__TASK ITEM__: Where the listing shows an image, skip it and output all other material unchanged.

__SUPPLIED MATERIAL__:
------------------------------------------------
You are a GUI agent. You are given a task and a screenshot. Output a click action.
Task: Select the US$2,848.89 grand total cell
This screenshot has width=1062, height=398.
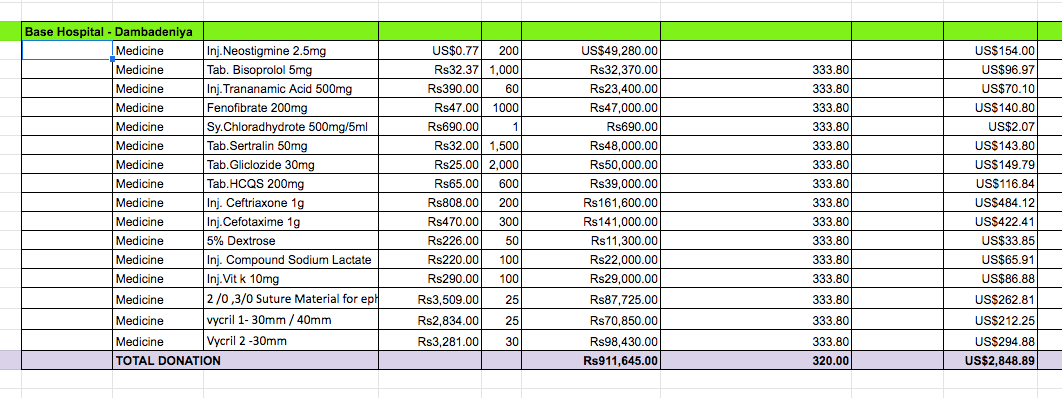coord(990,361)
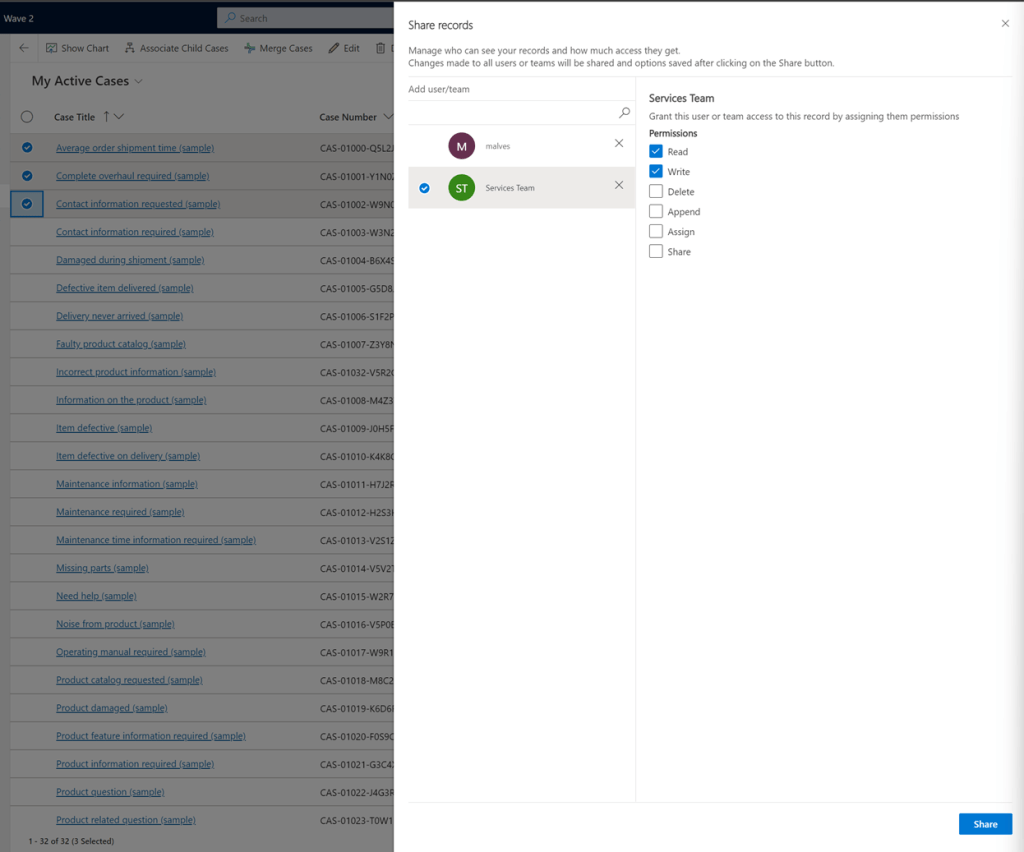The width and height of the screenshot is (1024, 852).
Task: Remove Services Team using the X icon
Action: click(x=619, y=186)
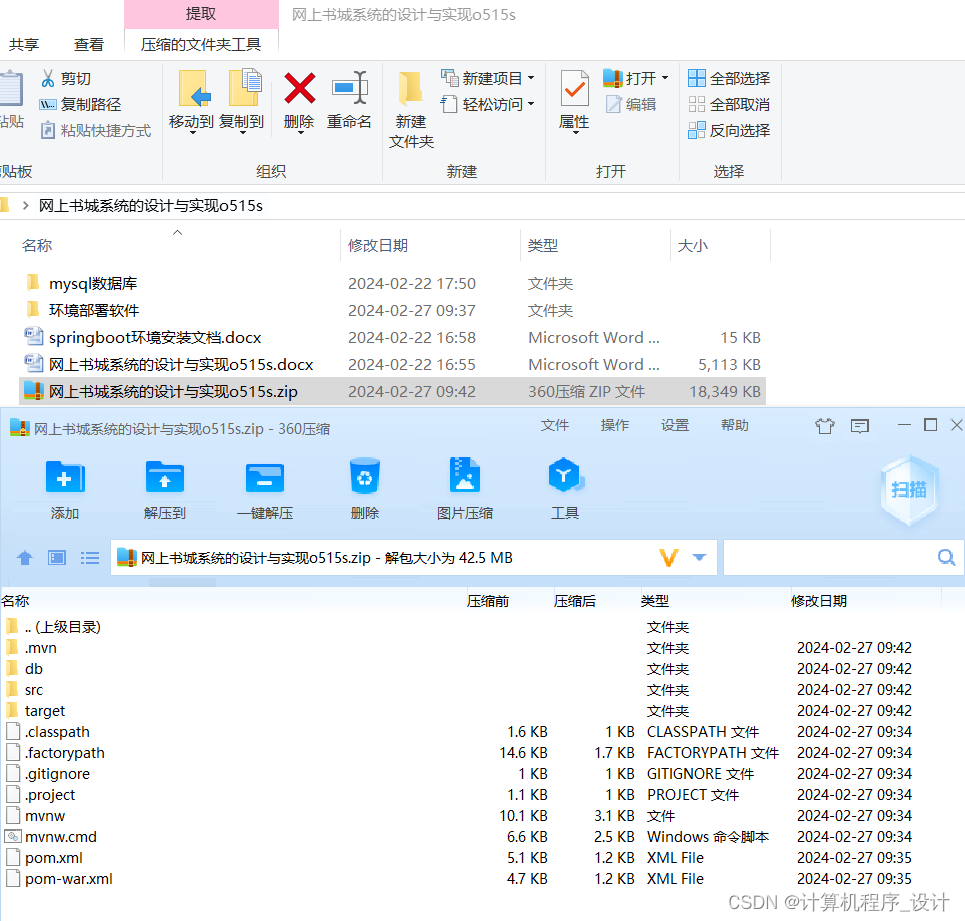Image resolution: width=965 pixels, height=921 pixels.
Task: Select the 添加 (Add) icon in 360压缩
Action: 64,488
------------------------------------------------
__TASK RESULT__:
You are a GUI agent. You are given a task and a screenshot. Output a click action.
Task: Select the US$2,848.89 grand total cell
This screenshot has width=1062, height=398.
coord(990,361)
The width and height of the screenshot is (1024, 852).
Task: Remove Services Team using the X icon
Action: click(x=619, y=186)
Image resolution: width=965 pixels, height=921 pixels.
Task: Select the 添加 (Add) icon in 360压缩
Action: 64,488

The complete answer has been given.